ACCREDITAMENTO SANITARIO
Prestazioni rese – Pretese creditorie – Onere della prova
. (Costituzione, articolo 81; Cc, articolo 2697)
Osserva il Tribunale di Napoli, adito in materia di accreditamento sanitario, come, con riferimento alla pretesa creditoria della struttura sanitaria accreditata per le prestazioni erogate nell'ambito del Servizio Sanitario Nazionale (S.S.N.), il mancato superamento del tetto di spesa, fissato secondo le norme di legge, e nei modi da esse previsti, non integra un fatto costitutivo, la cui prova deve essere posta a carico della parte creditrice (struttura sanitaria accreditata), mentre il suo avvenuto superamento rileva come fatto impeditivo, con conseguente onere della prova, ex art. 2697 c.c., a carico della debitrice A.S.L..
Si consideri che l'accreditamento istituzionale, costituisce una abilitazione a negoziare con la P.A. una volta acclarati i requisiti tecnici, strutturali e organizzativi generali e specifici della struttura, in difetto dei quali non può neppure aprirsi una fase negoziale.
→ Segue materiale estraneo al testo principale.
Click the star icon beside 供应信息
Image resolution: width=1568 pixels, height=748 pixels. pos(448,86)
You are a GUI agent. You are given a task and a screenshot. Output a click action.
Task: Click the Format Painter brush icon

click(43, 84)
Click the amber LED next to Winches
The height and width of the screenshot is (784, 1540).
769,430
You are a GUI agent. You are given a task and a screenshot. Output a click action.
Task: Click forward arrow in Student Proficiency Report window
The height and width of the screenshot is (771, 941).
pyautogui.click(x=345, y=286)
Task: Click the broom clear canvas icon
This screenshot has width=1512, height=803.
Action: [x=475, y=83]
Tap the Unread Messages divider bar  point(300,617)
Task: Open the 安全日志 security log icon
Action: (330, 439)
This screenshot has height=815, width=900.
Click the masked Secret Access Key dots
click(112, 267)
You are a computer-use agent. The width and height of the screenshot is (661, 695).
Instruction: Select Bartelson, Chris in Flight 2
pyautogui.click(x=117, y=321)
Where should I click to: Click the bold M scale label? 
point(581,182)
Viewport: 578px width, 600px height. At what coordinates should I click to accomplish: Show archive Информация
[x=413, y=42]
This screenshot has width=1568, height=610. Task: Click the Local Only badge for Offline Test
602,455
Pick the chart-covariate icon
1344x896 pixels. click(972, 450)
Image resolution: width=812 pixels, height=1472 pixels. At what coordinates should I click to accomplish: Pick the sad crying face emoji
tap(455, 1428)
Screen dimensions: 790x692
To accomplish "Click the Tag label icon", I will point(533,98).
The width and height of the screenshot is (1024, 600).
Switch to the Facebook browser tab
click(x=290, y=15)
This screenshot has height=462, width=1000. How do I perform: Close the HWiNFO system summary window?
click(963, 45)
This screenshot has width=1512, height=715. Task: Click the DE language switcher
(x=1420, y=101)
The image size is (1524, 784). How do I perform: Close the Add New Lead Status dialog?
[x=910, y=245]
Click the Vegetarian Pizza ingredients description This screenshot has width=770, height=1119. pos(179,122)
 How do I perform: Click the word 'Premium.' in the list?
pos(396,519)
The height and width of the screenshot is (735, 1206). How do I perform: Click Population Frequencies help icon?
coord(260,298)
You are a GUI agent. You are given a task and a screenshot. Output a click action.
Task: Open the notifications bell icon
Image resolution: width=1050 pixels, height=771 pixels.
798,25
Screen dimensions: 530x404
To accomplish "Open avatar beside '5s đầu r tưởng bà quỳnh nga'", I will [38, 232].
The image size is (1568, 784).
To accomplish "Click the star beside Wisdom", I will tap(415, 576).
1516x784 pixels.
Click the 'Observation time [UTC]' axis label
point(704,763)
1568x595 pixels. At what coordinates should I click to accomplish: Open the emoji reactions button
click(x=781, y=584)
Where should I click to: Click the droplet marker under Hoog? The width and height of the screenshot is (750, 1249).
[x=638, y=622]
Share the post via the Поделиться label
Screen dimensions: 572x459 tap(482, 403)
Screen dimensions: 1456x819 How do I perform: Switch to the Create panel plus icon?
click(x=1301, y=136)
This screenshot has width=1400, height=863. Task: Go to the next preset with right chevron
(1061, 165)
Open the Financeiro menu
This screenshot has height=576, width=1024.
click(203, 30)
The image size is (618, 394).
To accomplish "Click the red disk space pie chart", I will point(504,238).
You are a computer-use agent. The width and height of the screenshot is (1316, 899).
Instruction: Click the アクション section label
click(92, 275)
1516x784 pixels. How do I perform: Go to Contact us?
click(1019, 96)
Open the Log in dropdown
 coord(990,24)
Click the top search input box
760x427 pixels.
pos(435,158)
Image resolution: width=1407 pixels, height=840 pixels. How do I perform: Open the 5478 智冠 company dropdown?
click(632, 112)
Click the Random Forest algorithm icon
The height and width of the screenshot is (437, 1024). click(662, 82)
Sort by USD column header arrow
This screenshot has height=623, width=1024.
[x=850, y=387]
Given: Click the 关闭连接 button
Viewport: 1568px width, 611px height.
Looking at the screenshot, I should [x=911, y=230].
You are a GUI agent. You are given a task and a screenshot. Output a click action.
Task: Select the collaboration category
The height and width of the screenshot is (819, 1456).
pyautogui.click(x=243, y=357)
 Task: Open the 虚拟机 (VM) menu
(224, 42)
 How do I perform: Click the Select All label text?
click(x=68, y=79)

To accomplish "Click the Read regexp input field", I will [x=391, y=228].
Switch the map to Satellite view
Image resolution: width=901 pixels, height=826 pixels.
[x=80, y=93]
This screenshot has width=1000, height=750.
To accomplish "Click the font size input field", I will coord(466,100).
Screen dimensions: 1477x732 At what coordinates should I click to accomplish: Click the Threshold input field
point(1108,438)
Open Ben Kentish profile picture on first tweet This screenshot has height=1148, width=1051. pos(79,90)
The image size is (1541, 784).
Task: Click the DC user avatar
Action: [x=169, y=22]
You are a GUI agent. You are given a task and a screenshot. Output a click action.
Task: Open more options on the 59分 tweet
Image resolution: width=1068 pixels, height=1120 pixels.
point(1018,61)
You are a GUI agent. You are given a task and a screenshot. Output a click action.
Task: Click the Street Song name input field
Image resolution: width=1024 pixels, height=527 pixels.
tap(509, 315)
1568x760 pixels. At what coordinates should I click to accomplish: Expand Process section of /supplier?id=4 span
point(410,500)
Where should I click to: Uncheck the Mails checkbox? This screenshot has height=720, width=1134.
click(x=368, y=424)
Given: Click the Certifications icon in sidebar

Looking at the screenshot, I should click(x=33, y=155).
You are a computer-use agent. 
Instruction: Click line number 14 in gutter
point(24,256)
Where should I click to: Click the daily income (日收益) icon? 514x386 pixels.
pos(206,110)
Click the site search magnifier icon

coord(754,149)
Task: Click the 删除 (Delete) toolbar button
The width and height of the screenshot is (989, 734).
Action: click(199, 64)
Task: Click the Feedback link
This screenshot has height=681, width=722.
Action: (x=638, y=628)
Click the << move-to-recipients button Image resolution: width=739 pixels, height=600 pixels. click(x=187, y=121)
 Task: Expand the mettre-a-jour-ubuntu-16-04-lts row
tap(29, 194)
Da ciò deriva che l'accreditamento di per sé non genera alcun obbligo di acquisto da parte della amministrazione delle prestazioni che nella struttura possono essere rese. Tale obbligo deriva, in forza del fondamentale principio costituzionale, ex art. 81 Cost., dalla programmazione finanziaria che può variare di anno in anno, modificando così il volume delle prestazioni acquistabili da parte della amministrazione pubblica. Precisamente, se la programmazione regionale obbedisce a criteri propri di ottimizzazione del servizio sanitario nazionale, l'accreditamento istituzionale costituisce una verifica tecnico strutturale per l'eventuale ingresso della struttura nel servizio, con l'effetto che elemento centrale dei rapporti di ordine finanziario con le strutture private diviene l'accordo contrattuale che concretizza il vincolo negoziale sulla base delle esigenze finanziarie dell'azienda sanitaria, definendo i limiti economici in cui circoscrivere l'acquisto delle prestazioni della struttura accreditata. L'osservanza del tetto di spesa in materia sanitaria rappresenta un vincolo ineludibile che costituisce la misura delle prestazioni sanitarie che il S.S.N. può erogare e che può permettersi di acquistare da ciascun erogatore privato, con la conseguenza che deve considerarsi giustificata (anche) la mancata previsione di criteri di remunerazione delle prestazioni extra budget. Gli operatori privati accreditati sono, quindi, soggetti di un complesso sistema pubblico-privato qualificato dal raggiungimento di fini di pubblico interesse di particolare rilevanza costituzionale, quale il diritto alla salute, su cui gravano obblighi di partecipazione e cooperazione nella definizione della pianificazione e programmazione della spesa sanitaria.